Coping with High Energy Prices: The Way Ahead for China’s ManufacturersAn EMIS Insights Industry Report
EMIS is an ISI Emerging Markets Group Company Date: February 2022
Available in: English
Having made it through the COVID-19 crisis, Chinese manufacturers are now facing another uphill battle: soaring energy prices and power outages, a new reality that is here to stay, at least for a while. Manufacturers, which have been driving China’s growth since the outbreak of the pandemic, must take actions to cope with the new normal and going forward, they will likely have two ultimate goals in mind – how to control their energy consumption and pay less for power.

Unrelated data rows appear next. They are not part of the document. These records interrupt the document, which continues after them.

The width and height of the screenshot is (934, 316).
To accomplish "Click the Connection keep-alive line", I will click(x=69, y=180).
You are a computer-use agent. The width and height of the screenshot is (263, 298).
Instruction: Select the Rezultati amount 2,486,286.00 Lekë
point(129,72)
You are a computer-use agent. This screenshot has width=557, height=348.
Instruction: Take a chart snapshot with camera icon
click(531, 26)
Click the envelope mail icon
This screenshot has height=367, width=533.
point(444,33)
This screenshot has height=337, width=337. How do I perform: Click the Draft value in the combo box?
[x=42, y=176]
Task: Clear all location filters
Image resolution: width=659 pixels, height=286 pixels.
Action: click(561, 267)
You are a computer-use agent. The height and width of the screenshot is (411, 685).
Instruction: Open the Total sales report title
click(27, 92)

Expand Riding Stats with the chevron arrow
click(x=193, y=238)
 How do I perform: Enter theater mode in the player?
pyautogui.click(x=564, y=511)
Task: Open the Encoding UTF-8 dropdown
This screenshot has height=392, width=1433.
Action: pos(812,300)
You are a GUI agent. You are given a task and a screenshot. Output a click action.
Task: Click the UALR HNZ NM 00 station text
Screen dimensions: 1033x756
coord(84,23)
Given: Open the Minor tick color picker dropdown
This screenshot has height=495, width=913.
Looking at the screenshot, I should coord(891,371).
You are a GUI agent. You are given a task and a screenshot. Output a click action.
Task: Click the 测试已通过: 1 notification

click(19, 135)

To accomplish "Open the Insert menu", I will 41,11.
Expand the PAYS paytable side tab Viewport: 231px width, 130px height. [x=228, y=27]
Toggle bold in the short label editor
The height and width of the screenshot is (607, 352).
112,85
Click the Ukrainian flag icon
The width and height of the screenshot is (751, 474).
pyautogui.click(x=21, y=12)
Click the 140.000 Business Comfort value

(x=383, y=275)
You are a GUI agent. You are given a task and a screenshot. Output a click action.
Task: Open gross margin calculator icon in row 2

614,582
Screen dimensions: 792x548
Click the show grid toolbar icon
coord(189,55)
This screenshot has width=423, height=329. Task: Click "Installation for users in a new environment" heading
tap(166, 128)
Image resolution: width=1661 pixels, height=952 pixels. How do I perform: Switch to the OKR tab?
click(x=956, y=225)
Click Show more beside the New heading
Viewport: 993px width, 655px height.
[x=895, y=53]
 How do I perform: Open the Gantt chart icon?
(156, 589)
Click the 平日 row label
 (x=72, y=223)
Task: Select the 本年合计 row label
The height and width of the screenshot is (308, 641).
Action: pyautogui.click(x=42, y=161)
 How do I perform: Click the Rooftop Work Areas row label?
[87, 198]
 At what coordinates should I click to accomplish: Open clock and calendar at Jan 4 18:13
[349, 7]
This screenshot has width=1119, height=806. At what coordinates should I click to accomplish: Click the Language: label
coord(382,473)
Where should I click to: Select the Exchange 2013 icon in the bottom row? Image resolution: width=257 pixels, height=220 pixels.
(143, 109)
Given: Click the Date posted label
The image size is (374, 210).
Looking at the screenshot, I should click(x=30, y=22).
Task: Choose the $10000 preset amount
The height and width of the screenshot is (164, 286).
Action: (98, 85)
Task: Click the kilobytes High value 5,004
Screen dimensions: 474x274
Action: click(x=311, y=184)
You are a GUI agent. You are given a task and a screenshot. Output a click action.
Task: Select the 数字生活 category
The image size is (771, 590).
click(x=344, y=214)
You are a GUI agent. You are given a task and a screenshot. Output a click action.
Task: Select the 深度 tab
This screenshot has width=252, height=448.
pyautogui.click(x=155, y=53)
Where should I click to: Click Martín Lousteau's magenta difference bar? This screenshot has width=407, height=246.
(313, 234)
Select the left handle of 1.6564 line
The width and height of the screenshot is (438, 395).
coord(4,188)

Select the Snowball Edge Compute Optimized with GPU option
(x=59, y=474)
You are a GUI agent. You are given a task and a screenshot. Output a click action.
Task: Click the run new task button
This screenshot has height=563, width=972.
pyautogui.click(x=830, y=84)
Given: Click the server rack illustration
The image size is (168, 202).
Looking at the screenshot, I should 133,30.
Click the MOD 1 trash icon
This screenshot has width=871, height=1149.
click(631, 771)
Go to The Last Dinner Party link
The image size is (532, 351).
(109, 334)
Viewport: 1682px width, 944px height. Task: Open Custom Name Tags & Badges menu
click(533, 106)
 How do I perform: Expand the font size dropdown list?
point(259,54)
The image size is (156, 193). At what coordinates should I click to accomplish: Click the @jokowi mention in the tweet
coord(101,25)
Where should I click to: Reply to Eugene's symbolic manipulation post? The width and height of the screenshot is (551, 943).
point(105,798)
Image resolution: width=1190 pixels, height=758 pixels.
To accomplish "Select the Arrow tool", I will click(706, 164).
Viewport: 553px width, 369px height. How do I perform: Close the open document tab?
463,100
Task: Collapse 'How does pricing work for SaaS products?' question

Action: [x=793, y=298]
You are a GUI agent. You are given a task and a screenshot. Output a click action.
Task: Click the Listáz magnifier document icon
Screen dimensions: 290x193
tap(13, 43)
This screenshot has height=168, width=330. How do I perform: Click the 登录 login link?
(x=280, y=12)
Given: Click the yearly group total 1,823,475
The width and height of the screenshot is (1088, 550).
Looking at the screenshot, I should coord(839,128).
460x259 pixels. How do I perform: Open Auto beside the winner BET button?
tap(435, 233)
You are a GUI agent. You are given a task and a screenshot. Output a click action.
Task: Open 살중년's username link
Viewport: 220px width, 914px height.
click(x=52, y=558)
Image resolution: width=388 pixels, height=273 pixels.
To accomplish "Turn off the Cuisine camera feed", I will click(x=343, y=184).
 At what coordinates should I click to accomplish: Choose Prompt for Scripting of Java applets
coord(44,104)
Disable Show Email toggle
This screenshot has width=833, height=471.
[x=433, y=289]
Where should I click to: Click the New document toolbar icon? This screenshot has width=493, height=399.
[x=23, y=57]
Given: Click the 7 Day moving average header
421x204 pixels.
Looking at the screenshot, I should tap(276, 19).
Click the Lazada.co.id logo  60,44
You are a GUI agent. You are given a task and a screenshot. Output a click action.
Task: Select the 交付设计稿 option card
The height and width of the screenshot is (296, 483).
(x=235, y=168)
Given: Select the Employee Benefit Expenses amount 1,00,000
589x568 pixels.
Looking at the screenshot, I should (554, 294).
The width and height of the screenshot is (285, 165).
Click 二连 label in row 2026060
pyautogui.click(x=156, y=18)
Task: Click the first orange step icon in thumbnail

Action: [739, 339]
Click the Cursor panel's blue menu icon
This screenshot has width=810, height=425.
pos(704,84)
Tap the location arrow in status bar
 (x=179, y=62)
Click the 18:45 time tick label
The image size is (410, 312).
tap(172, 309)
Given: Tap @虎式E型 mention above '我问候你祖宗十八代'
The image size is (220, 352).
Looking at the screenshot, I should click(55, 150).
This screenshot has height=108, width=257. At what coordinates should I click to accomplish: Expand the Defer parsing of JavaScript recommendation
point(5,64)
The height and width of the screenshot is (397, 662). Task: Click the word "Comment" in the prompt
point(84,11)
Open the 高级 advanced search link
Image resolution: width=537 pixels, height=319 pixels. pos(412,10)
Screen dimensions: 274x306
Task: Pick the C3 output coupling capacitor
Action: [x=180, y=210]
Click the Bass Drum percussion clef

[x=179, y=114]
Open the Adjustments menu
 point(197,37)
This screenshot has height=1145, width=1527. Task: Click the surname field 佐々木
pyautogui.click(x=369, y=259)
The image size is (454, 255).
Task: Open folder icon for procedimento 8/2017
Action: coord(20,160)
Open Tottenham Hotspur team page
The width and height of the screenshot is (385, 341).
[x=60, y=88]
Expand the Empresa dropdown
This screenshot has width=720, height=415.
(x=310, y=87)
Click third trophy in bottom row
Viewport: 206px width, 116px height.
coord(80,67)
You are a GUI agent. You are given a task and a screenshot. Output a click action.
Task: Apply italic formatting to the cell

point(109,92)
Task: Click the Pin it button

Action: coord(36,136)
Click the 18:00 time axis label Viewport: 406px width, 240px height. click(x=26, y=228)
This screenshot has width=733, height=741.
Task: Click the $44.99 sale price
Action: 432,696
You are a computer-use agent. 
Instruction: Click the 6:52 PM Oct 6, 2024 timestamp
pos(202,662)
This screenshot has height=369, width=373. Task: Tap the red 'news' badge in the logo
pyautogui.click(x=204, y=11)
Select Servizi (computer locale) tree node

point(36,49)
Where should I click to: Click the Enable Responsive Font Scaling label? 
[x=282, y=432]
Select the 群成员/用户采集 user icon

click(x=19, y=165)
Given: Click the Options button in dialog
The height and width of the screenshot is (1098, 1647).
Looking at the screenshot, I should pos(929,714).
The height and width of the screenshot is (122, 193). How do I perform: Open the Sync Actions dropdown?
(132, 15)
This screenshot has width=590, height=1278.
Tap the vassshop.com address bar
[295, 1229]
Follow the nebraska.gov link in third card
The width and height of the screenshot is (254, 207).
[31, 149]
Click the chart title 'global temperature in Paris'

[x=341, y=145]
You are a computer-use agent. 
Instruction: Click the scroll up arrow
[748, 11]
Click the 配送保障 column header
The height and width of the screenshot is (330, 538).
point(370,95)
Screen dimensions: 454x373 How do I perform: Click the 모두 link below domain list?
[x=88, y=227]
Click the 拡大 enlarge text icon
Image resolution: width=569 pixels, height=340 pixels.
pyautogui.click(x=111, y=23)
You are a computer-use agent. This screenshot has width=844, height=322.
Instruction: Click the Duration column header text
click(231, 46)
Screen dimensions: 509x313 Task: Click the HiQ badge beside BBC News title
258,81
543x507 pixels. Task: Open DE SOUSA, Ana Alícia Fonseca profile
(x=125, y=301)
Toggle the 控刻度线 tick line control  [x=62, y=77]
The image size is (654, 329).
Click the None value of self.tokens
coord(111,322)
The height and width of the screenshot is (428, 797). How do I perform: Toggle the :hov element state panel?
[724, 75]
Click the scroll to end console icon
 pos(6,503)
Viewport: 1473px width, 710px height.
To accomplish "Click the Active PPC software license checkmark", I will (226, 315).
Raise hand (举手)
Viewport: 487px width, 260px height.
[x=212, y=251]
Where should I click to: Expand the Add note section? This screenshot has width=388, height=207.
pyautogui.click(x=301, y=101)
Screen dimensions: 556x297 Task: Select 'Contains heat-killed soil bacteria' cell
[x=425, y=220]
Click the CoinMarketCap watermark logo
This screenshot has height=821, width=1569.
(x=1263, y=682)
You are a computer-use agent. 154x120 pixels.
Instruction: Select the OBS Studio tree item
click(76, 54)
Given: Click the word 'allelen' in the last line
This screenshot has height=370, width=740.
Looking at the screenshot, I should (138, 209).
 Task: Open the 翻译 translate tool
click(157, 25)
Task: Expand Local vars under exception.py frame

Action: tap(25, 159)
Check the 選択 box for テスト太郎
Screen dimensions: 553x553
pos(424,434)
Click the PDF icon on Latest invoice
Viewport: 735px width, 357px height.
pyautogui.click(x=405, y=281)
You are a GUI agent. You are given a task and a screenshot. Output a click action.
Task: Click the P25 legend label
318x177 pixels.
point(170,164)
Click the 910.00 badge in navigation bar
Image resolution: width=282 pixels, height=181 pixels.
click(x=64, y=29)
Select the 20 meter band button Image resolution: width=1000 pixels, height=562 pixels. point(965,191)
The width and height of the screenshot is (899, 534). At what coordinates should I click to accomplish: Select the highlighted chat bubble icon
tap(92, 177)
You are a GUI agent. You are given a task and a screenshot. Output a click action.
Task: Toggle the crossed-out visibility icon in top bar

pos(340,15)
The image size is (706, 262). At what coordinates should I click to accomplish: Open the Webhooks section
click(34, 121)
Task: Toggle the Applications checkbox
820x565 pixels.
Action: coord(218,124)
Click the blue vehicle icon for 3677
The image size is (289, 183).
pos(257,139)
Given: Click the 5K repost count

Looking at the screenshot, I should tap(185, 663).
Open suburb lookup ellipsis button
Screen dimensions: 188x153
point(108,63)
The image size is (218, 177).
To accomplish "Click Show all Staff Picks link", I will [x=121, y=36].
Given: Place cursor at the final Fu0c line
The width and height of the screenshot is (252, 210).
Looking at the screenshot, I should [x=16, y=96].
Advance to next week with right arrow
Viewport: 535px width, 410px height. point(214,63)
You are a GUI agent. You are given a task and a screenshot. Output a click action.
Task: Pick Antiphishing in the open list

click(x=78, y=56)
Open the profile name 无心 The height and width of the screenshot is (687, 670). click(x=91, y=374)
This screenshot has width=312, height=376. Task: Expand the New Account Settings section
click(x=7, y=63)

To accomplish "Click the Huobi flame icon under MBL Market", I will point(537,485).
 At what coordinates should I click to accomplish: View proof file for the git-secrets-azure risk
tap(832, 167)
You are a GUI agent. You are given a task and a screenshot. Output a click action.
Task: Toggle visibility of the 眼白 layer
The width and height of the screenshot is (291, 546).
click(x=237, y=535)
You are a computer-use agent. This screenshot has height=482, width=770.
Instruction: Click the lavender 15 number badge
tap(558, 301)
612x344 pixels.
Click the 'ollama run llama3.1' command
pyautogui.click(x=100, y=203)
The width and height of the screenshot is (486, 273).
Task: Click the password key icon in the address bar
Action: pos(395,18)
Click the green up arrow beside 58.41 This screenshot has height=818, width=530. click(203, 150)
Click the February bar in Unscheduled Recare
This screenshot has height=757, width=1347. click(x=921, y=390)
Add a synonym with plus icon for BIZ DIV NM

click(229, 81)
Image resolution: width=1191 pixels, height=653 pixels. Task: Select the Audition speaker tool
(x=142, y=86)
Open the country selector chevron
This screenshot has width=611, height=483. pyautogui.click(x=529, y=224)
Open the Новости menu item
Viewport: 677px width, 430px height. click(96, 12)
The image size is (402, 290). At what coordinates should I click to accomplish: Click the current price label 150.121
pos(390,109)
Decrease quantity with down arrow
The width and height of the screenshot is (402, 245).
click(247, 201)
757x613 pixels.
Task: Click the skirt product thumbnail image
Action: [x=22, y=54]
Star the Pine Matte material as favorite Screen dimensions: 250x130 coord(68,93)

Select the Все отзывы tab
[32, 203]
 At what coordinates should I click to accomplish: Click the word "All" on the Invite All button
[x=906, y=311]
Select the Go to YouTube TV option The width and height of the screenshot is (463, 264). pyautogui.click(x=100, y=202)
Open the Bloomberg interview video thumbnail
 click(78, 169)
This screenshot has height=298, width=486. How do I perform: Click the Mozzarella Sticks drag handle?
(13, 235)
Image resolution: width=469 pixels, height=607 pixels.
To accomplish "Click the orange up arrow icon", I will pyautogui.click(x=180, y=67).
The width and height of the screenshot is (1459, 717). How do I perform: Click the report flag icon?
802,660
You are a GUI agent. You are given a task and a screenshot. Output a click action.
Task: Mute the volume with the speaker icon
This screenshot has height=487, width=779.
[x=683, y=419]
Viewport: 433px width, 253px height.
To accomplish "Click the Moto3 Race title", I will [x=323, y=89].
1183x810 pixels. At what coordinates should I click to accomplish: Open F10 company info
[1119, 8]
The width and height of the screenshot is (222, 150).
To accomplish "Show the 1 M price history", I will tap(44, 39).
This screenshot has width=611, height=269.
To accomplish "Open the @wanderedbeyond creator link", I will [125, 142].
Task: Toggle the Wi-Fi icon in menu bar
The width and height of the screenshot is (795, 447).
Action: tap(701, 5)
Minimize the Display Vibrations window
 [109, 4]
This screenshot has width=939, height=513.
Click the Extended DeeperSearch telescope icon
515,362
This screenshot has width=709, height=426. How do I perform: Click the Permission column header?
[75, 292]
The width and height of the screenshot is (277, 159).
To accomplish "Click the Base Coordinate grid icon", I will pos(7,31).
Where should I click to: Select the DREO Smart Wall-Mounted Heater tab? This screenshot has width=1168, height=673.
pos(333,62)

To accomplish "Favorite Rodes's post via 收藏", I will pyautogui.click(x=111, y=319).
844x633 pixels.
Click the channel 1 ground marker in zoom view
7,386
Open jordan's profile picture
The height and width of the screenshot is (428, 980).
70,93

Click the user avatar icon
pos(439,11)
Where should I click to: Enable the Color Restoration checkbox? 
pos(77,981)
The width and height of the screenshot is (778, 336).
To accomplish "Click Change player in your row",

China experienced one of the strongest post-pandemic economic recoveries in the world with GDP rising by a record 18.3% y/y in the first quarter of 2021. The economic revival led to a surging demand for electricity at a time when supply could not catch up as Beijing’s attempts to make the country carbon neutral by 2060 have seen coal production slow down, even though China still relies on coal for 70% of its power generation. And as electricity demand increased, coal prices shot up, with thermal coal futures traded on the Zhengzhou Commodity Exchange rising by more than 100% between January and late-October 2021. This forced coal-fired power plants to reduce output in order to avoid operating at a loss, given that the government is strictly controlling electricity prices. As a result, homes and businesses have been affected by power shortages as power has been rationed in several provinces and regions. The government has called on companies in major manufacturing areas to reduce energy usage during periods of peak demand or limit the number of days that they operate. Energy-intensive industries such as steel, aluminium, cement manufacturing and fertiliser production were among those hit the hardest by the power outages.